If the center of a finite group is trivial, are there two elements whose centralizers intersect trivially?

I believe that you can construct examples with arbitrary $k = k(G) > 1$ as follows.

Let $G$ be a semidirect product of an elementary abelian group $N$ of order $3^{2^k-1}$ with an elementary abelian $2$-group $H$ of order $2^k$, with action defined as follows.

There are $2^k-1$ subgroups of $H$ of order $2^{k-1}$, and each of the $2^k-1$ direct factors of $N$ is normalized by $H$, and centralized by one of these subgroups of $H$ of order $2^{k-1}$, where each factor has a different centralizer in $H$.

Then any subset of $G$ of order less than $k$ centralizes at least one of these direct factors of $N$.

To see that $k(G)=k$, let $H = \langle x_1,x_2,\ldots,x_k \rangle$, choose $y_1,y_2,\ldots,y_k \in N$ such that $[y_i,x_i] \ne 1$, but $[y_i,x_j]=1$ whenever $i \ne j$, and let $S = \langle x_1y_2,x_2y_3,\ldots x_ky_1 \rangle$. So the generators of $S$ all have order $6$, and since $x_1$ and $y_2$ are both powers of $x_1y_2$, etc, we have $H < S$ and also $y_i \in S$ for $1 \le i \le k$. Now $C_G(H) = H$ and $C_H(\langle y_1,y_2,\ldots,y_k \rangle) = \cap_{i=1}^k C_H(y_i) =1$, so we have $C_G(S)=1$.

Note that $G$ is a subgroup of the direct product of $3^{2^k-1}$ copies of the dihedral group of order $6$.

Here's another family of examples with arbitrary large $k$, more based on linear algebra.
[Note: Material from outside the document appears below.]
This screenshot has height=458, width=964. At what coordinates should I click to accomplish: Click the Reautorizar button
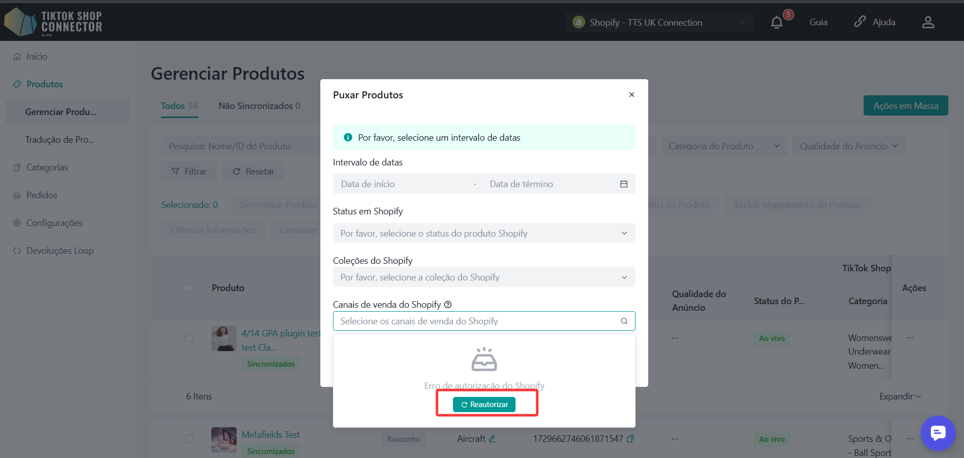click(484, 405)
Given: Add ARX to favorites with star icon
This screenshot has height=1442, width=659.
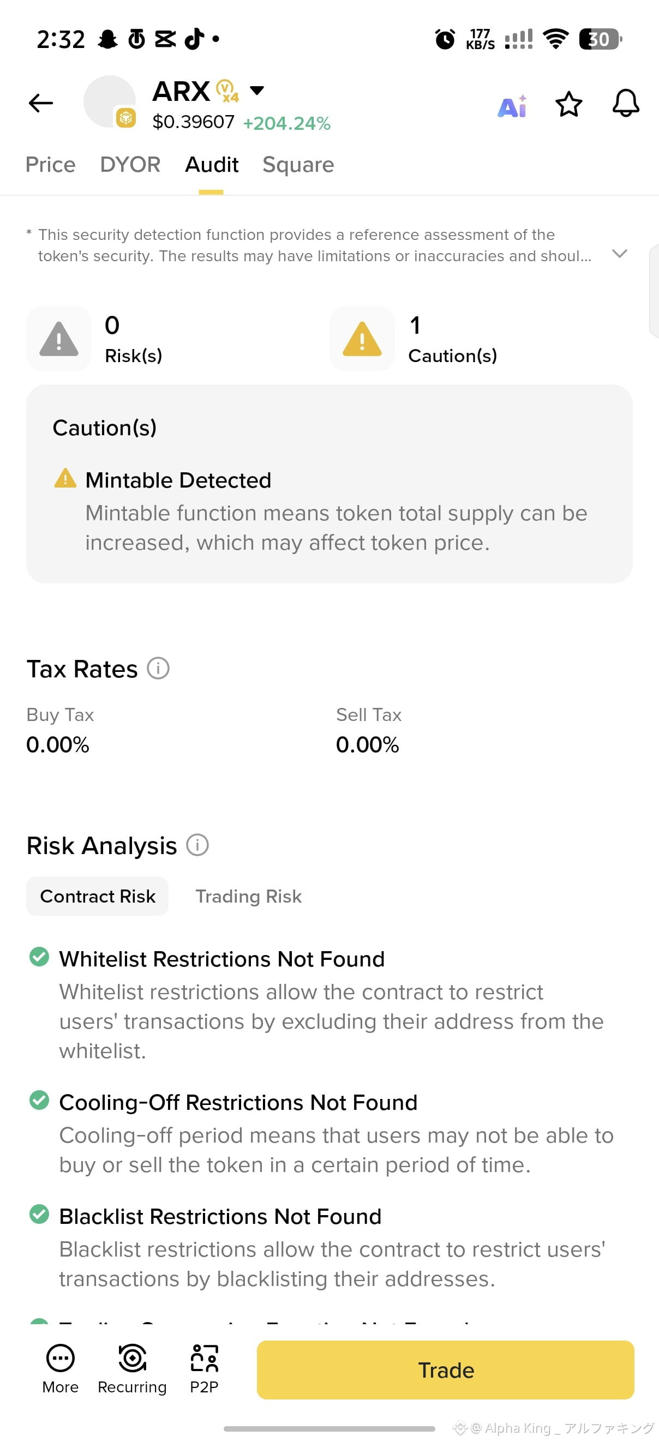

Fix any odd prime $p$. Consider the group $G_{p,s}$ of square matrices of size $s+2$ over the field $F=\mathbf{Z}/p\mathbf{Z}$ of the form $$m^\pm(u,v,z)=\begin{pmatrix}\pm 1 & ^tu & z\\ 0 & I_s & v\\ 0 & 0 & 1\end{pmatrix};$$ with $u,v\in F^s$ and $z\in F$. Its order is $2p^{2s+1}$. Its center is trivial (the center of the subgroup of index 2 is reduced to the cyclic group of elements $m^+(0,0,*)$.

For any $s-1$ elements in $G_{p,s}$. Then they are contained, for some hyperplane $H$ of $F^s$, in the subgroup $\Gamma$ consisting of those $m^\pm(u,v,z)$ with $u\in H$. Then there exists $w\in F^p\smallsetminus\{0\}$ such that $^tuw=0$ for all $u\in H$. Then $m^+(0,w,0)$ belongs to the centralizer of $\Gamma$. Hence $k(G_{p,s})\ge s$ (actually $\le s+1$).

The finite group $G=$ SmallGroup(486,176) in GAP or Magma notation has $k(G)=3$.